Une nouvelle ère s’ouvre, celle d’une administration qui place l’humain au cœur de la relation fiscale, ferme dans ses principes, mais juste dans son approche. Une fiscalité qui tend la main sans renoncer à sa rigueur, et qui fait du civisme non plus une contrainte, mais un acte de responsabilité partagée.

Une nouvelle grammaire du droit fiscal marocain
Ces dernières semaines, plusieurs médias ont abordé la question des entreprises inactives, souvent sous un seul prisme : celui de la traque des fausses factures. C’est un aspect réel, certes, mais l’enjeu va bien au-delà. À travers l’article 228 bis du Code général des impôts, c’est un véritable changement de paradigme et de culture fiscale qui s’opère : le passage d’une fiscalité de coercition à une fiscalité de discernement et de bienveillance.

Longtemps perçue comme un simple mot d’ordre, la bienveillance fiscale s’impose désormais comme une orientation de fond du système marocain. Du rescrit fiscal à l’avis préalable, du droit à l’erreur à la procédure des entreprises inactives, le droit fiscal se dote d’outils qui traduisent une même vision : comprendre avant de sanctionner, accompagner avant de contraindre.
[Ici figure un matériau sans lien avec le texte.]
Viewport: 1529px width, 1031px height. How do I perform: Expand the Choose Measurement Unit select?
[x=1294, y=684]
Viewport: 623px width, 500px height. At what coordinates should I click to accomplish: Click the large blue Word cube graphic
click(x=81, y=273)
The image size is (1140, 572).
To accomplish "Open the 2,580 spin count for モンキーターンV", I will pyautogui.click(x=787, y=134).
C’est là tout l’esprit de la réforme : une administration qui écoute avant d’agir, explique avant de contraindre et ne sanctionne que lorsque la mauvaise foi est avérée.

La bienveillance fiscale n’est donc pas une posture, mais une méthode — celle d’un État qui croit en l’intelligence du dialogue fiscal, portée par une administration citoyenne, agile et innovante. Le fisc marocain ne veut plus seulement contrôler ou sanctionner, mais avant tout comprendre, accompagner et rétablir la confiance. Il agit désormais en bon père de famille, avec un esprit d’équité et de pédagogie : écouter avant de juger, conseiller avant de corriger, et sanctionner seulement lorsque la mauvaise foi est avérée.
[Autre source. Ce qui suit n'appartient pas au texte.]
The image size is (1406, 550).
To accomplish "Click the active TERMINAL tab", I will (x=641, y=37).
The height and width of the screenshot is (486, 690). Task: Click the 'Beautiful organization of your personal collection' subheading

L’objectif est clair : joindre l’utile à l’agréable — collecter l’impôt avec bienveillance, faire de la contrainte un service, et de l’obligation un acte de civisme partagé. Une fiscalité qui écoute avant d’agir, explique avant de contraindre, et replace l’humain au centre du lien fiscal.

Cette nouvelle grammaire du droit fiscal n’est pas un simple concept abstrait. Elle trouve sa pleine expression dans des dispositifs concrets, où la philosophie du discernement se traduit en mécanismes clairs, mesurables et profondément humains. Parmi eux, l’un des plus emblématiques est sans doute le traitement fiscal des entreprises inactives, véritable laboratoire de cette fiscalité du dialogue et de la confiance.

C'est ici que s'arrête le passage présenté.